Hala avantajlı yanları var
Ancak bu yeterli olmadı. Şimdi muhalefet partileri rotanın değiştirilmesini ve şirketler ile zenginler için daha yüksek vergilendirmeye geri dönülmesini istiyor. Elbette Fransa, toplam ekonomik üretim açısından hala bir avantaja sahip. Uluslararası Para Fonu verilerine göre son yirmi yılda bu fark daha da açıldı ve gayri safi yurtiçi hasıla 2023 yılında 3 trilyon dolar eşiğini aştı.
İtalya’nın yükü daha büyük
İtalya ise son çeyrekte büyümede düşüş yaşadı ve bu yılki hedefini yüzde 0,6'ya indirdi. Bu durum, Avrupa Birliği'nin Kurtarma Fonu'ndan gelen yaklaşık 200 milyar euro (235 milyar dolar) tutarındaki yatırımlara rağmen gerçekleşti. Sonuç olarak, her iki ülkede de devlet borcu sorunu devam ediyor. İtalya'nın yükü hala daha büyük ancak Paris'te kamu maliyesinin düzeltilmesi konusunda bir çıkmaza girilmesi nedeniyle aradaki fark hızla azalıyor.
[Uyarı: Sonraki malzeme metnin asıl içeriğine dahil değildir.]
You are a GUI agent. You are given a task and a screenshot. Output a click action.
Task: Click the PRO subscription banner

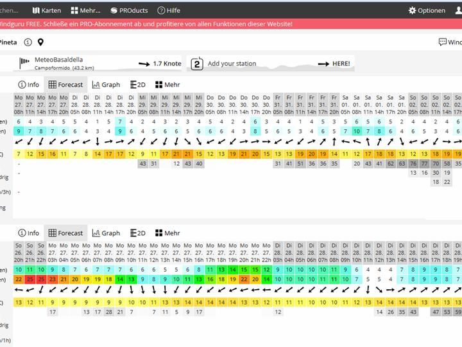pos(148,24)
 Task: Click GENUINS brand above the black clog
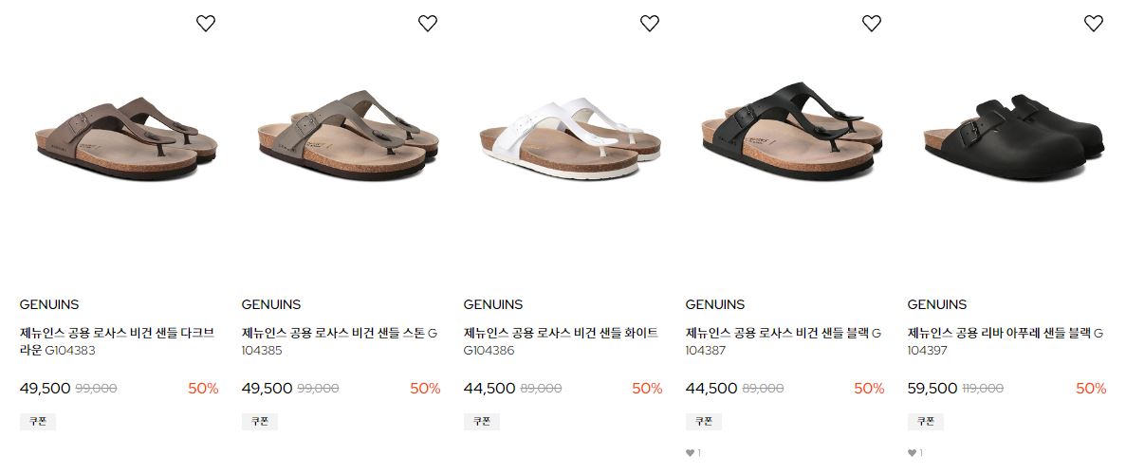pyautogui.click(x=936, y=304)
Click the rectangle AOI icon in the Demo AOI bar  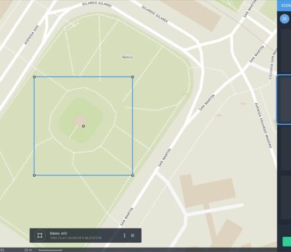[40, 236]
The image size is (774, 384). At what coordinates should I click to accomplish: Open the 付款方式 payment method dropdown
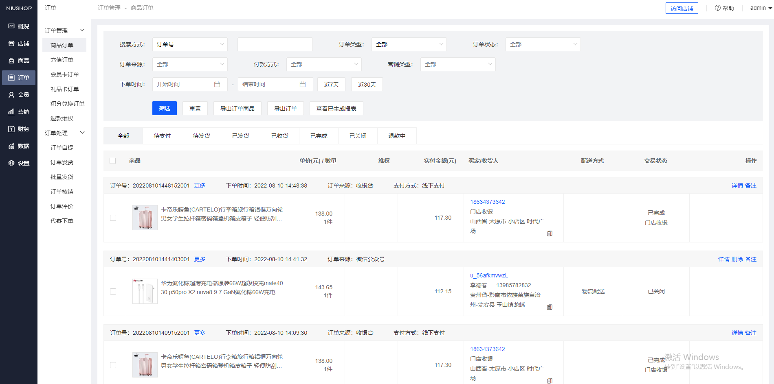[x=324, y=64]
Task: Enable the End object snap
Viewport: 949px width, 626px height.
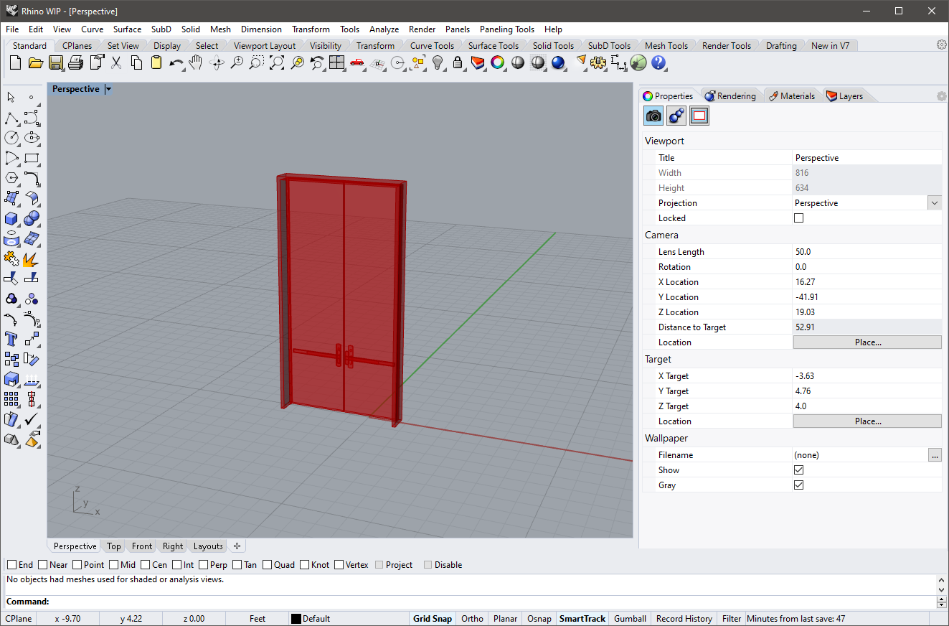Action: 12,565
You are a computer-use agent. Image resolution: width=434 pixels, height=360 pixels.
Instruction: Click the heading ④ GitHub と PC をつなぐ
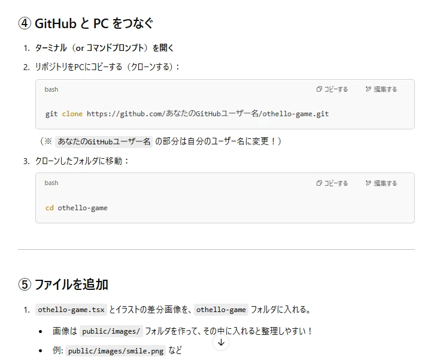pyautogui.click(x=86, y=23)
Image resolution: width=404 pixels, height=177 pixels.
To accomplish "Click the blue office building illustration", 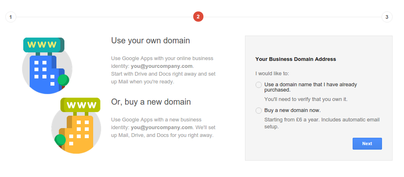I will click(45, 74).
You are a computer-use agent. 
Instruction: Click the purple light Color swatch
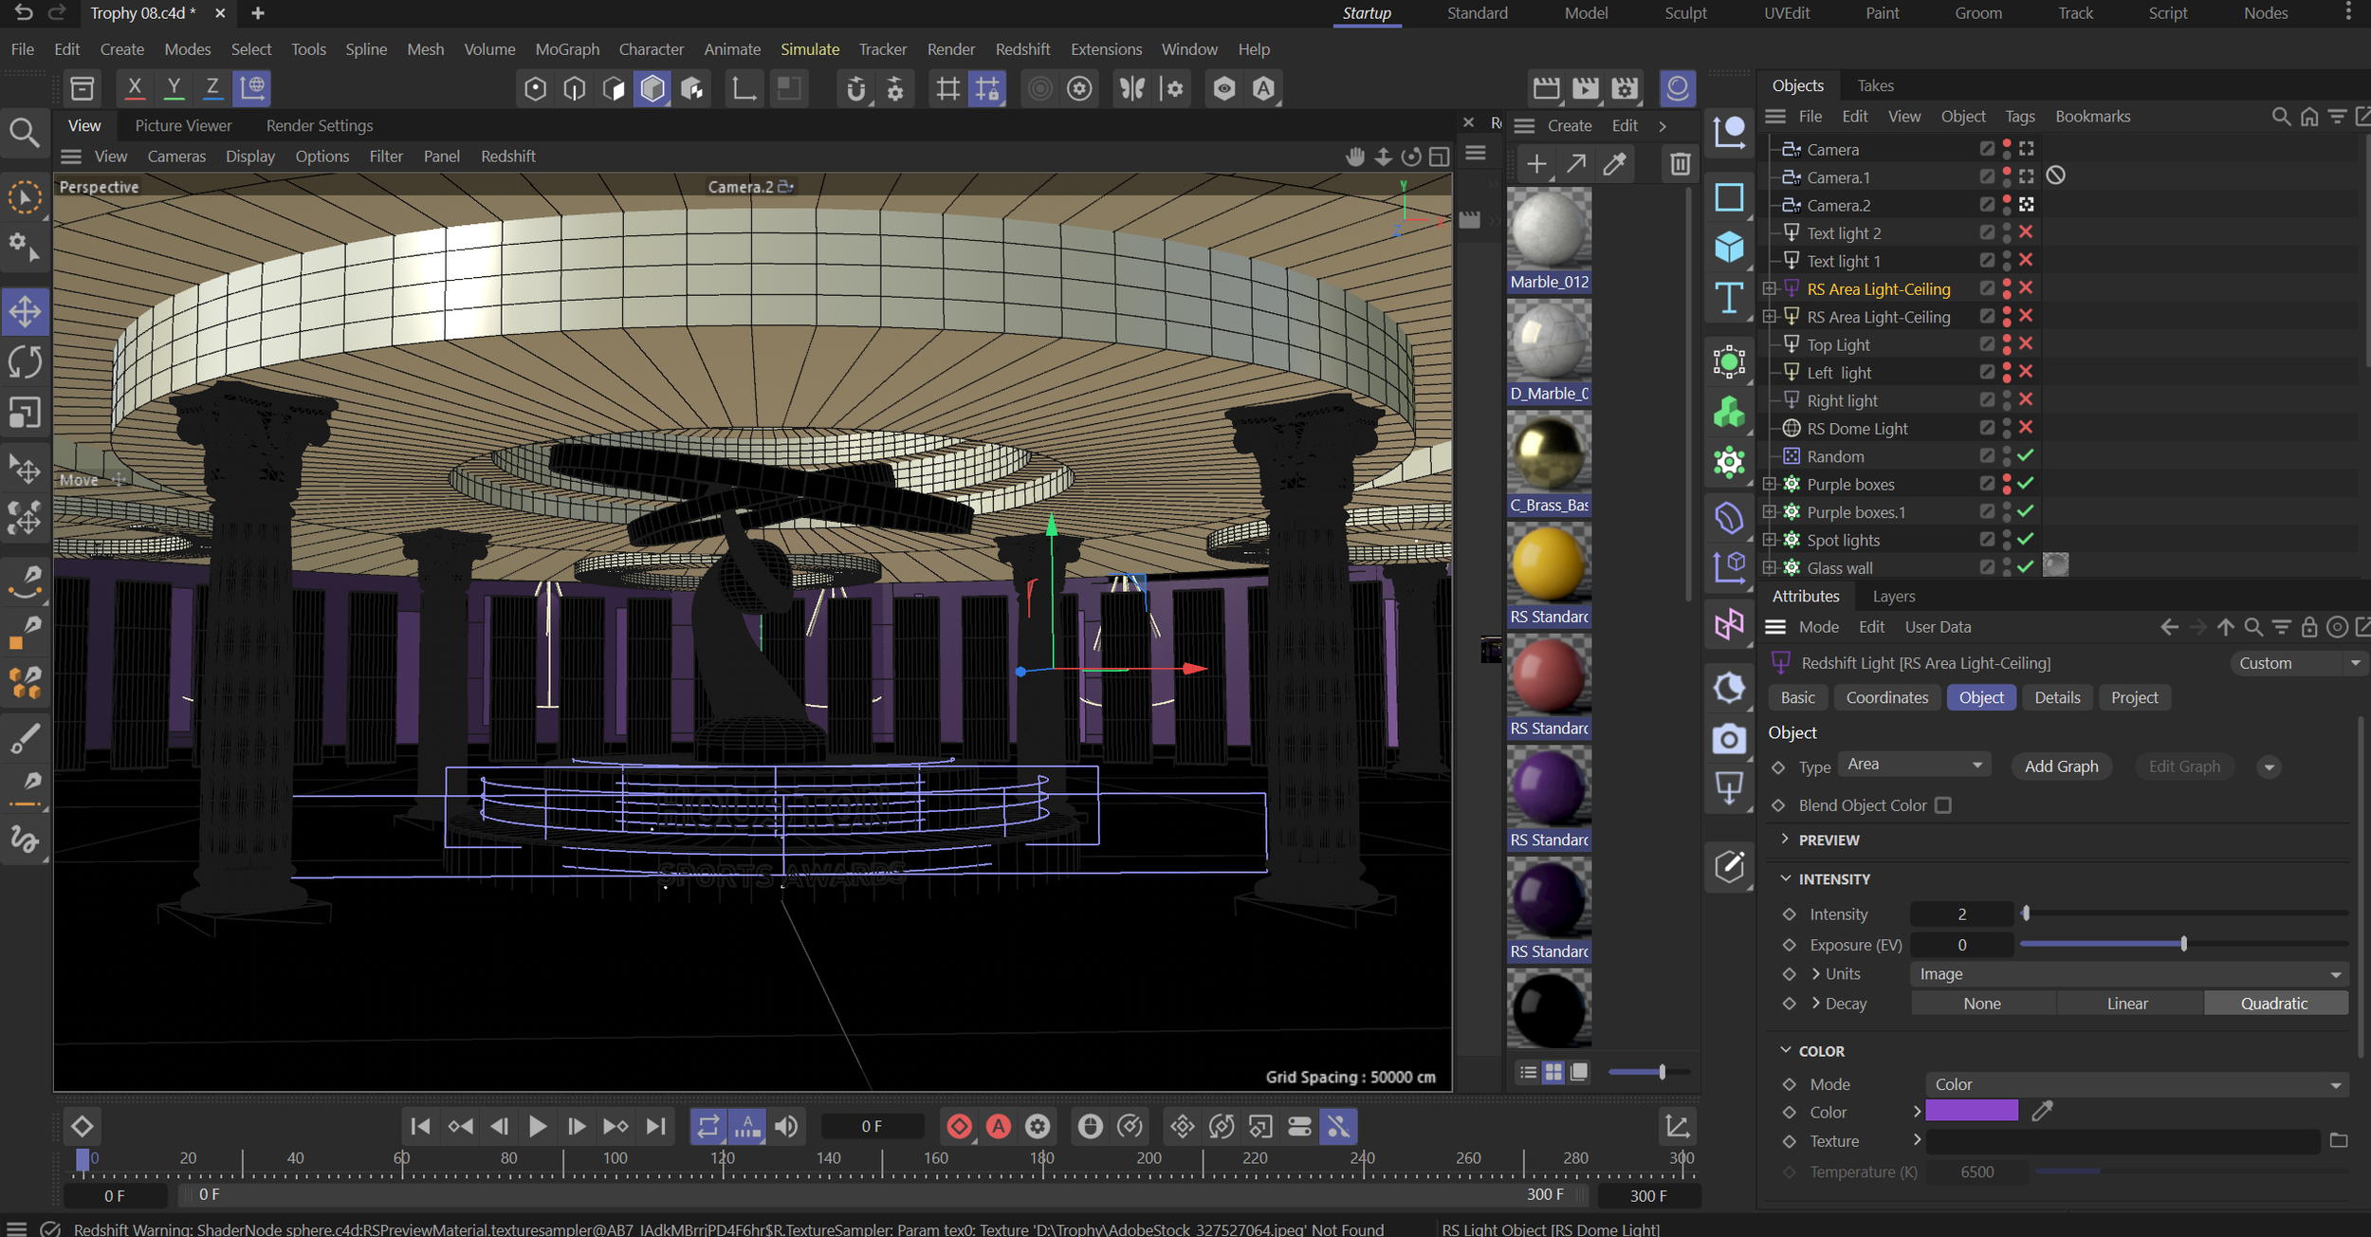point(1971,1112)
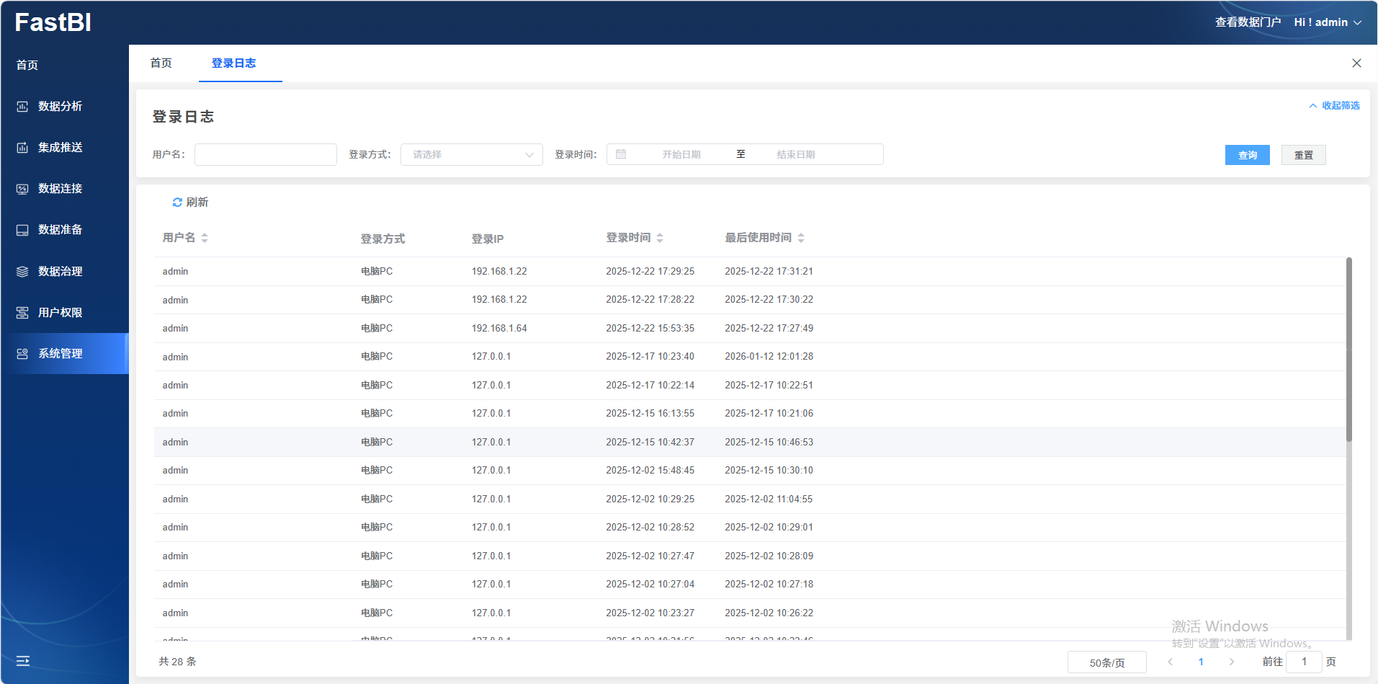Image resolution: width=1378 pixels, height=684 pixels.
Task: Click the 重置 reset button
Action: [x=1303, y=155]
İtalya'nın mali konsolidasyonu, ülkenin yeniden küçük bir birincil fazla elde etmesini sağladı ve bu fazlalık, borçlarını azaltmak için kullanılıyor, ancak bu süreç yavaş ilerliyor. Daha fazla borç ve daha yüksek faiz oranları, her iki hükümetin de borç yükünün maliyetini artıracak. Devlet denetçisi Cour des Comptes'e göre Fransa'nın yıllık faturası 2020'deki yaklaşık 30 milyar euro’dan 2029'da 100 milyar euro’nun üzerine çıkacak.